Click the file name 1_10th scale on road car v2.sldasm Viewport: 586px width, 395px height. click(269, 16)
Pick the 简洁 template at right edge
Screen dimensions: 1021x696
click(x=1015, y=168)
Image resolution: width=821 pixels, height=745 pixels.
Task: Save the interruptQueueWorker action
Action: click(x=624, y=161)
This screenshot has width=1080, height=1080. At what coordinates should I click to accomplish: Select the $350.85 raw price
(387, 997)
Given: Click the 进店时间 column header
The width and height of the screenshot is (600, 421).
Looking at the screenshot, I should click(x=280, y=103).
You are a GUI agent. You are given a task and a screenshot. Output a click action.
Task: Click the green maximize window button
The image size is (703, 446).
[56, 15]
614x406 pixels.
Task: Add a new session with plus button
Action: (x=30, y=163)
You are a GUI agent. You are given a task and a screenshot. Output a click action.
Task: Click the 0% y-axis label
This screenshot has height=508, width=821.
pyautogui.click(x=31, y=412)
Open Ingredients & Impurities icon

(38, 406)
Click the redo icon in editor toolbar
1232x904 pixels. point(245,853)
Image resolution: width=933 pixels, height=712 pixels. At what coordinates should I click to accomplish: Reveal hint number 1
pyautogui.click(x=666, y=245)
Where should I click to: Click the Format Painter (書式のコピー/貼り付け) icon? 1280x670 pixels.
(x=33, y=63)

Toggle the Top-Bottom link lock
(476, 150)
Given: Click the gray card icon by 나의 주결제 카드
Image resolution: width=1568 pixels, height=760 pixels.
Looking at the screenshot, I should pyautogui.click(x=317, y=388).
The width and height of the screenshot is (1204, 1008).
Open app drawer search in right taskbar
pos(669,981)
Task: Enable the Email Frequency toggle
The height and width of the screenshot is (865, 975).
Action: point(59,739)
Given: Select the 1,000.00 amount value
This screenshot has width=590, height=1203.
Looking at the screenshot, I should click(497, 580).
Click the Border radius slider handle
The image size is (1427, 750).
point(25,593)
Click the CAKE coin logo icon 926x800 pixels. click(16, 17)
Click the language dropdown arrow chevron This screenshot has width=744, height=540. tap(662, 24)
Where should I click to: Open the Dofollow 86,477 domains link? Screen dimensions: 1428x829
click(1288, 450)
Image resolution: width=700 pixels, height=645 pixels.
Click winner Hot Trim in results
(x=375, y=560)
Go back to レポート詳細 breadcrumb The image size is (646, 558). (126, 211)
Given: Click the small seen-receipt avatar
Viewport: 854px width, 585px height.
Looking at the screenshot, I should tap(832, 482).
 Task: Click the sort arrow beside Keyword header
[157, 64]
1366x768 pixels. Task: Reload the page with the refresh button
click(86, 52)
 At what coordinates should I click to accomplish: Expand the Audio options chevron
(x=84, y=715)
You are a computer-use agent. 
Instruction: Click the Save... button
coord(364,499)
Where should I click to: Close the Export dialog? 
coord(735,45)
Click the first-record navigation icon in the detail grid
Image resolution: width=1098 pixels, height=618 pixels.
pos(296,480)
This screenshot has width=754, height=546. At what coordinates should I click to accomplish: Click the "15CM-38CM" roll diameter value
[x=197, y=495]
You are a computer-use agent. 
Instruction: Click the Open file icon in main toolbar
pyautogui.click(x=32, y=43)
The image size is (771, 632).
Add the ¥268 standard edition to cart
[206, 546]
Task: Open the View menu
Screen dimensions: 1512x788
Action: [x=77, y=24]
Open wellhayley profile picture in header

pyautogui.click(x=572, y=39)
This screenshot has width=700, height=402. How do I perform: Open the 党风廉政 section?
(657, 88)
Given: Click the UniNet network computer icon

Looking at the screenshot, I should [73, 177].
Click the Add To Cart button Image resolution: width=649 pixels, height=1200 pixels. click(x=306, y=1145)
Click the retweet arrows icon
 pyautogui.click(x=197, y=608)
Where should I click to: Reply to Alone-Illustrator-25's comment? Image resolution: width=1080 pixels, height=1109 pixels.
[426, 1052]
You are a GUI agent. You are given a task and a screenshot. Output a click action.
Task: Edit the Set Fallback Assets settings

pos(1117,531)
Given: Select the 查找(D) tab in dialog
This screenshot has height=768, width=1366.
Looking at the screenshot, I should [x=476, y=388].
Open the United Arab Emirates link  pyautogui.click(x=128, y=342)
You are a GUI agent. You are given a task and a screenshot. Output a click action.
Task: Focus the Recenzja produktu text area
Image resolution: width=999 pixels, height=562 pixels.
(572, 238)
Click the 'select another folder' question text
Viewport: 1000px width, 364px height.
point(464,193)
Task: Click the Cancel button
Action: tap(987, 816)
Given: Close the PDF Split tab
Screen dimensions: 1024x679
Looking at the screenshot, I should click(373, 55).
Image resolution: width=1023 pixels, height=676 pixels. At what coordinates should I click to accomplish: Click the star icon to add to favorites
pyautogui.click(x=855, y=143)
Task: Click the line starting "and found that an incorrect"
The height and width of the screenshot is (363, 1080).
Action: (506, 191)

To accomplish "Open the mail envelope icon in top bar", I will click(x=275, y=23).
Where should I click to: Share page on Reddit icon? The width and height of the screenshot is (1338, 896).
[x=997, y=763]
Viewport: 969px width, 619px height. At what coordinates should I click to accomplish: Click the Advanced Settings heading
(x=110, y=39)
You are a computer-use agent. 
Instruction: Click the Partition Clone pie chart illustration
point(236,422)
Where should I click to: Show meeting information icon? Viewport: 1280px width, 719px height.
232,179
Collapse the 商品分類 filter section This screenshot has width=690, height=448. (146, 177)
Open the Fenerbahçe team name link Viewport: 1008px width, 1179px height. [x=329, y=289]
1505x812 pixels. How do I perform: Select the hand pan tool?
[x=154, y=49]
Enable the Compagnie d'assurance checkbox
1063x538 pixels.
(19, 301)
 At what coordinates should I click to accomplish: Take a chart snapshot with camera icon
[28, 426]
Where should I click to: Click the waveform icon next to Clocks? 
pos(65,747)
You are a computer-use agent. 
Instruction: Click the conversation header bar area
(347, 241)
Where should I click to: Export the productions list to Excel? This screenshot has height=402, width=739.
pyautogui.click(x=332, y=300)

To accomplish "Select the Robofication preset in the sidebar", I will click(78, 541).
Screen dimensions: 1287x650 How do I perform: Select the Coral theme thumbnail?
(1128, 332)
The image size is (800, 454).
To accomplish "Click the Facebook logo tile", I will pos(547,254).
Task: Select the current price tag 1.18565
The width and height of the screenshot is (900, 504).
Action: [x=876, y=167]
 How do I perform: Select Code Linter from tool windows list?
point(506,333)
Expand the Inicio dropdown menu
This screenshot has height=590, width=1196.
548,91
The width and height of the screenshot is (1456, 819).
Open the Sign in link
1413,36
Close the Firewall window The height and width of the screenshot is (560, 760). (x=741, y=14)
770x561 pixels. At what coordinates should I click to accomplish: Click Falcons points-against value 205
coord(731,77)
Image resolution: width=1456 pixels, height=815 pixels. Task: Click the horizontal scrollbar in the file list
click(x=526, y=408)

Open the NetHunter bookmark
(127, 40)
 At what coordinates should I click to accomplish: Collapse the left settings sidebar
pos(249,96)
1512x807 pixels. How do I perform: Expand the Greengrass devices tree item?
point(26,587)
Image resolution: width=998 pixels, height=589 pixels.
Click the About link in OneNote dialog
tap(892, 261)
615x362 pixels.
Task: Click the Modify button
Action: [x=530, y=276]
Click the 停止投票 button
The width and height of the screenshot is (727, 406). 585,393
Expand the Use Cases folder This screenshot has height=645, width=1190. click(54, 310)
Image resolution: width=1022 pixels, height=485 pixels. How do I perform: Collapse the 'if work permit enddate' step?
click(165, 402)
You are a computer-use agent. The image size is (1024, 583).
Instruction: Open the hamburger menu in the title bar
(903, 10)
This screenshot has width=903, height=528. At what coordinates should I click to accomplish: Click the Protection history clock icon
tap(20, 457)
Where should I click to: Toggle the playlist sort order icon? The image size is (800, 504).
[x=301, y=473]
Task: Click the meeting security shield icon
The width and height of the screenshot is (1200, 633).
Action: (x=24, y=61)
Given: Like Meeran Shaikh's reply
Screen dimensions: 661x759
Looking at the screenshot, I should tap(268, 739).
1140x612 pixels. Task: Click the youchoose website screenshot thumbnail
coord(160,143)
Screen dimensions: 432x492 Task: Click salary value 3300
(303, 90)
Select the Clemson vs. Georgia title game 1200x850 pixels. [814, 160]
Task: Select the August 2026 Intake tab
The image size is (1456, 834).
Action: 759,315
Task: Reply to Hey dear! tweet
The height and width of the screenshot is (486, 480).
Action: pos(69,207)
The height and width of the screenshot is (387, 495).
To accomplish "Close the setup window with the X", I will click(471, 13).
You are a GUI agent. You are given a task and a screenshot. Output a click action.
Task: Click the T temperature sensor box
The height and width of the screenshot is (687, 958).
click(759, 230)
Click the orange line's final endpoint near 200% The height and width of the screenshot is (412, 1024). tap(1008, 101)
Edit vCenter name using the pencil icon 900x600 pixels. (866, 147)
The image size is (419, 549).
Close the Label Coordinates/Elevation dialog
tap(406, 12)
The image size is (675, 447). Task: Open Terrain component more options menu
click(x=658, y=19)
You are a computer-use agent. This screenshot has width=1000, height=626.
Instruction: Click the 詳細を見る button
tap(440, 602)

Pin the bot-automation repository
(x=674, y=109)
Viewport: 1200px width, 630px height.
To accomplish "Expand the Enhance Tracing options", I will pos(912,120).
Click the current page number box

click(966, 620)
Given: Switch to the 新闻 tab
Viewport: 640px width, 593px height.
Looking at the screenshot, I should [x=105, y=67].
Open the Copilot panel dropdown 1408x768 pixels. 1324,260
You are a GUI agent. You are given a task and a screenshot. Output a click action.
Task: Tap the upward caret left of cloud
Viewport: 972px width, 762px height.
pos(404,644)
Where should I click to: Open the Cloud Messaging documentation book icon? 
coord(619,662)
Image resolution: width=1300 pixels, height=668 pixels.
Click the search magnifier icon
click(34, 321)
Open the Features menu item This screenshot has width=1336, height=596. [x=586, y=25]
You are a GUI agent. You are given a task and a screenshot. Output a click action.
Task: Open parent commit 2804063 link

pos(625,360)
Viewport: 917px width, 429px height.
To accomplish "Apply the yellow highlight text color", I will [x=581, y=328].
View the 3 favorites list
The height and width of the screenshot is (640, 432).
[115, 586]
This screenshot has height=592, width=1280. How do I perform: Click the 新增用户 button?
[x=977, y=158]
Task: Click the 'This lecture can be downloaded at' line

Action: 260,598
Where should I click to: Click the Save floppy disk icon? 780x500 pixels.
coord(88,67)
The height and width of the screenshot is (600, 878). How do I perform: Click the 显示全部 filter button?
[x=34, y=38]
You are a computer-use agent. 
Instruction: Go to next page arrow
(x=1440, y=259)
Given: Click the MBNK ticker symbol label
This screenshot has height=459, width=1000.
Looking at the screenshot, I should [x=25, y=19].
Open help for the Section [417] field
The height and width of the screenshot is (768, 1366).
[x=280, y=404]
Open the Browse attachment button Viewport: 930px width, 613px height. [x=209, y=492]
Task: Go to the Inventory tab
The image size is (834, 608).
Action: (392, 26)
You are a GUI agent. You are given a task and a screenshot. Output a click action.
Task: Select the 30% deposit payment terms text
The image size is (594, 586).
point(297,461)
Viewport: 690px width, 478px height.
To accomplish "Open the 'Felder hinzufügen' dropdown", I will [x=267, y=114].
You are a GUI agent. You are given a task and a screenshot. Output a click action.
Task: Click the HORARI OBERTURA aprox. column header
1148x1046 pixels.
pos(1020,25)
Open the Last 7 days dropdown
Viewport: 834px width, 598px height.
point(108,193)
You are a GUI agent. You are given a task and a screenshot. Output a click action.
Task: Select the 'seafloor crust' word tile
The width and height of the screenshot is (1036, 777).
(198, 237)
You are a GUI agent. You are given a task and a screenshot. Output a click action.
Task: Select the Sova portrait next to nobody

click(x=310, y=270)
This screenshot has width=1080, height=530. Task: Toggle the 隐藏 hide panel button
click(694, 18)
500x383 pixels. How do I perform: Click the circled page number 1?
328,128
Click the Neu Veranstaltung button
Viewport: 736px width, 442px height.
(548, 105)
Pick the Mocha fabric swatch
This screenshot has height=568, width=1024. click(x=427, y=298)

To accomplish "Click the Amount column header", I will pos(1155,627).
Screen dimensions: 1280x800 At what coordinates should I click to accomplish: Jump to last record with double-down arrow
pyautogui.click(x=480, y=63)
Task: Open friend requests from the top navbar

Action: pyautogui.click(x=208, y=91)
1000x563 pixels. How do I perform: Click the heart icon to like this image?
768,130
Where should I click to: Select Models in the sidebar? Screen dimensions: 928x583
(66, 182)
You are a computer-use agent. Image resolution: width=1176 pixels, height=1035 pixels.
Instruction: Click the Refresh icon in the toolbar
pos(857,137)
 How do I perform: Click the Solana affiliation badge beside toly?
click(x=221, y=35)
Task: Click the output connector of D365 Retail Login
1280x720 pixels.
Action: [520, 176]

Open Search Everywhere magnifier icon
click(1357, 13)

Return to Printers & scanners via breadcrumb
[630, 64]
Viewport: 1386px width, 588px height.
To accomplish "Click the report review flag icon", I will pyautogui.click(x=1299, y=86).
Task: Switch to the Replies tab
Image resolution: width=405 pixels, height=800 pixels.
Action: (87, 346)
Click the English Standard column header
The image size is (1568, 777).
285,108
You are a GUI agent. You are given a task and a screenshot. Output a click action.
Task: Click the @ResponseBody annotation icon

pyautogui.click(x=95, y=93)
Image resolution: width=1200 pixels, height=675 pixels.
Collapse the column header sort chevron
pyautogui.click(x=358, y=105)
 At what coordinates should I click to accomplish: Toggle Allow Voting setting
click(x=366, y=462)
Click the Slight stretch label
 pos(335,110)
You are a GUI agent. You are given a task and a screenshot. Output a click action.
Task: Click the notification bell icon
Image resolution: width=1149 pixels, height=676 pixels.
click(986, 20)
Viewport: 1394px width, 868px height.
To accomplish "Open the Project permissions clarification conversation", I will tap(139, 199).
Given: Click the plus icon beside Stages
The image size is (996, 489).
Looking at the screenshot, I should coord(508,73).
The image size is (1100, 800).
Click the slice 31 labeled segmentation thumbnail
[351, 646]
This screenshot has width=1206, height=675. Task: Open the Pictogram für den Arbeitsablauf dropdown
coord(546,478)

_The task_. Each line holding "Switch" should be copied from the material above.

_Exercise response_.
Given: Switch to the 新闻 tab
Task: Switch to the Replies tab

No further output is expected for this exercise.